Former educational qualification in New Zealand

The New Zealand School Certificate or School Certificate was an examination-based New Zealand secondary-school qualification for high-school students in Year 11 (Form 5) from 1946 until 2002.

==Qualification details==
Originally to gain School Certificate proper, students had to achieve an average score of at least 50 percent and a "C" grade (50–64%) or better in all subjects (including English and mathematics). Latterly this changed to three subjects and by the final years of school certificate, students could progress to the sixth form (year 12) if they narrowly missed these criteria but had an overall score of 180 in their top four subjects. This was at the discretion of the school.

Some subjects were a mixture of internal and external assessments. Internal assessment increased in later years. Subjects such as art, music and design technology were internally assessed by the school and nationally moderated.
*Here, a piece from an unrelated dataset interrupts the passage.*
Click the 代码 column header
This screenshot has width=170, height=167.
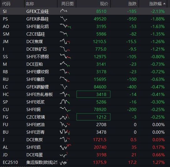(6, 4)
Originally internal exams were adjusted and scaled to ensure only 50% of students gained a "C" grade or higher. Latterly they were adjusted and scaled to make them consistent with results from other schools nationwide.
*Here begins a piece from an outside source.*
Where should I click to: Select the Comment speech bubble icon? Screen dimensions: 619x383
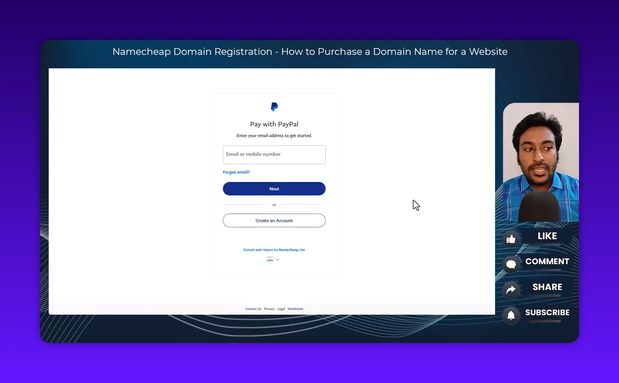511,264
An "A" School Certificate was awarded to candidates achieving scores between 80–100 percent and "B" School Certificates were awarded for scores between 65–79 percent. Students attaining five or more A grades received a special certificate acknowledging their achievement.

==History==
School Certificate was awarded by the Ministry of Education until 1991, and then by the New Zealand Qualifications Authority until 2002 when it was replaced by the National Certificate of Educational Achievement (NCEA) at Level 1.

==See also==
- History of education in New Zealand
- Sixth Form Certificate
- School Certificate (United Kingdom)
- School Certificate (New South Wales)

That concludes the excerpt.